We do better when we do for others, true. But how much more motivated will we be if money is involved? What if energy-capturing tools became efficient and common enough to noticeably slash our utility bills? What if living “off the grid,” electrically speaking, became a matter of wearing and engaging with devices that could turn our activity, motion, and heat in to usable energy? And, what if, come tax time each year, you could log your earth-saving Pedal Park hours as a deduction?
My grandfather use to get up early to till the fields and chop the wood. My future granddaughter may be getting up early to harvest a slew of energy-collecting devices from the family’s clothes, skate board wheels, backpacks, and dryer tumbler and replacing them with fresh collectors. Setting the traps, so to speak. Being more active might become a necessary part of getting through our days once again!

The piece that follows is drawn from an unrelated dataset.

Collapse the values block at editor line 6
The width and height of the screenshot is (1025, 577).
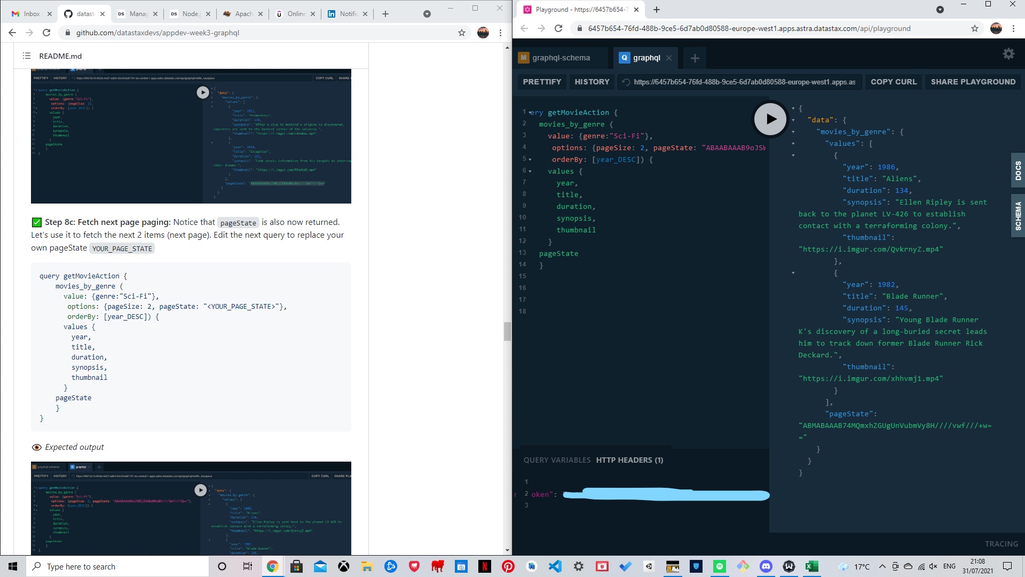click(x=529, y=171)
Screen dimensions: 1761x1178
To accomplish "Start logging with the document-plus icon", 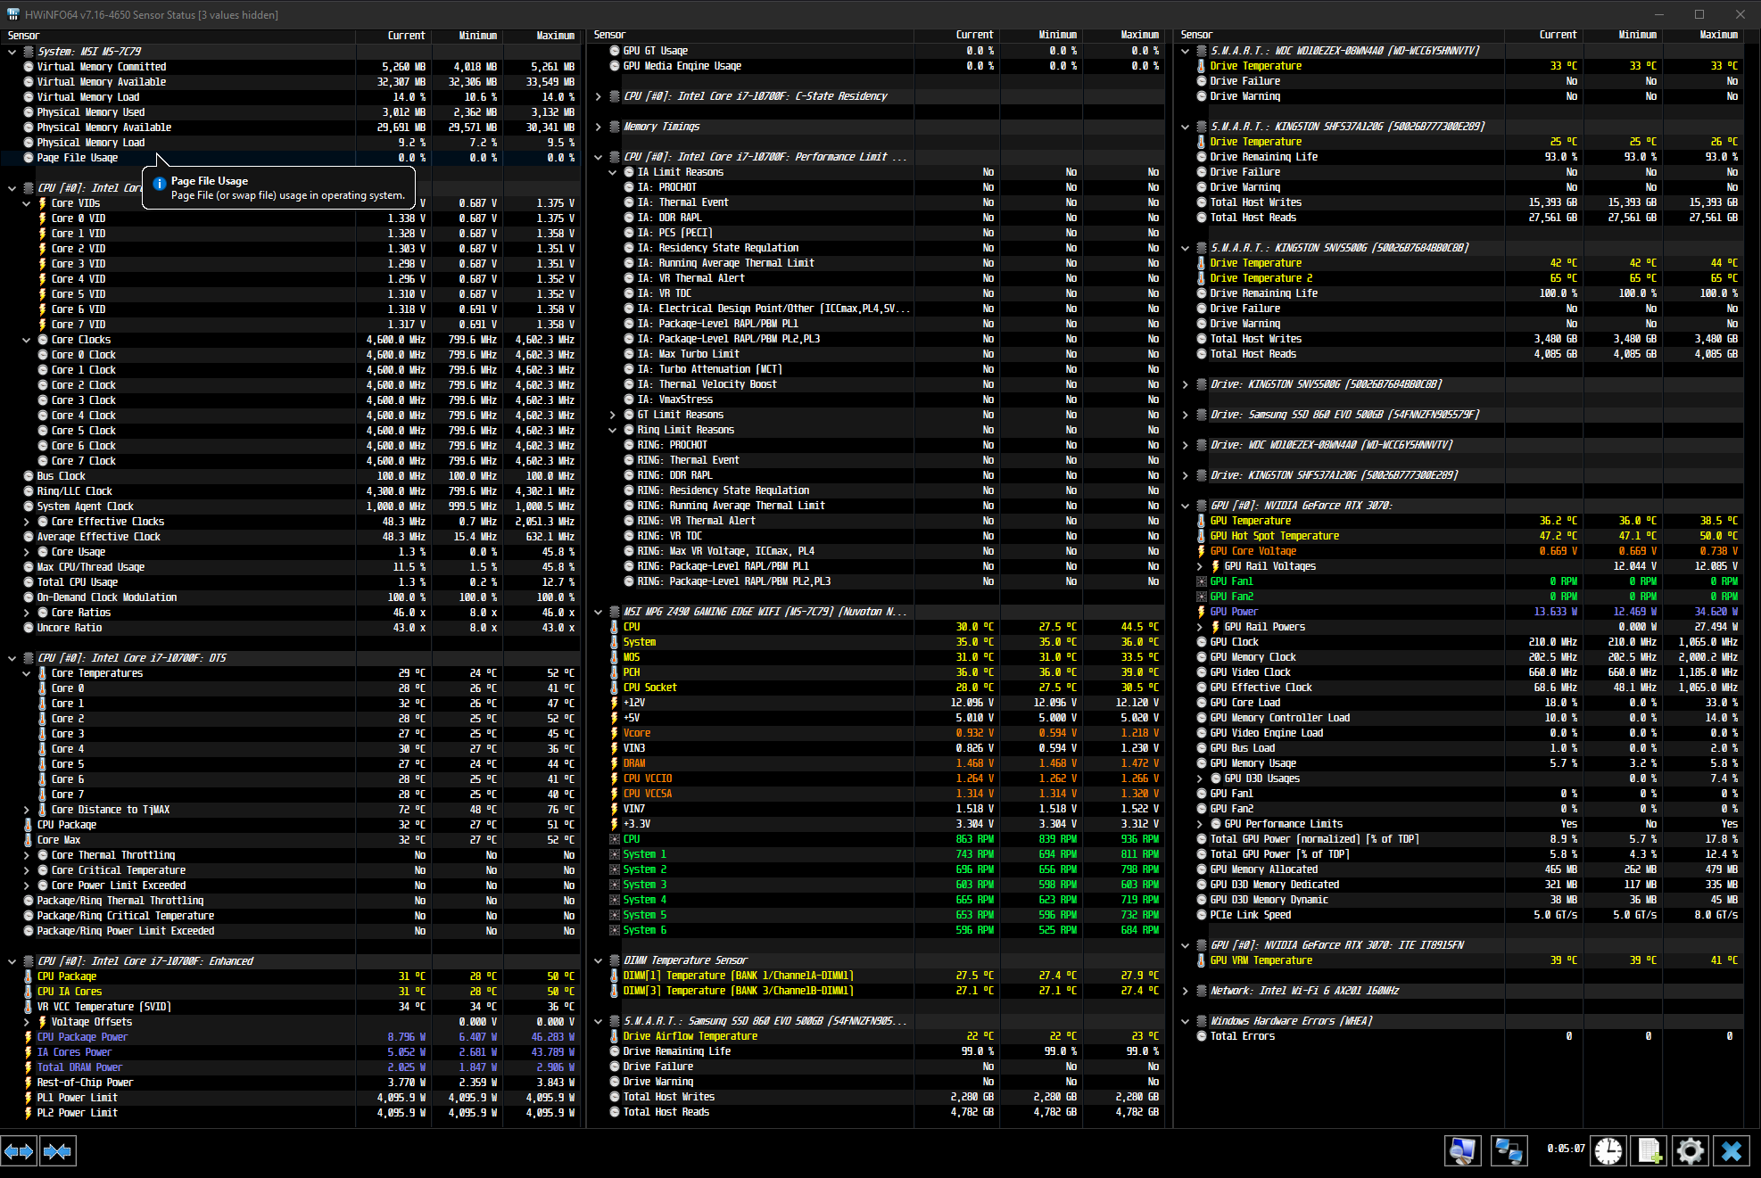I will tap(1649, 1151).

Personally, I can’t wait to watch the screen on my town’s public energy-generating park flash (in some energy-conserving way, of course): “This Pedal Power Park has generated enough energy to light our town for two months,” while my family is spinning away.
Yes, we do better when we do for others. Imagine how well we can do when we do for everyone.
Let’s get active and save ourselves, and our planet. It’s time we come together and start solving for each other.
What other solution mash-ups can you envision that allow us to improve our health while solving other problems at the same time?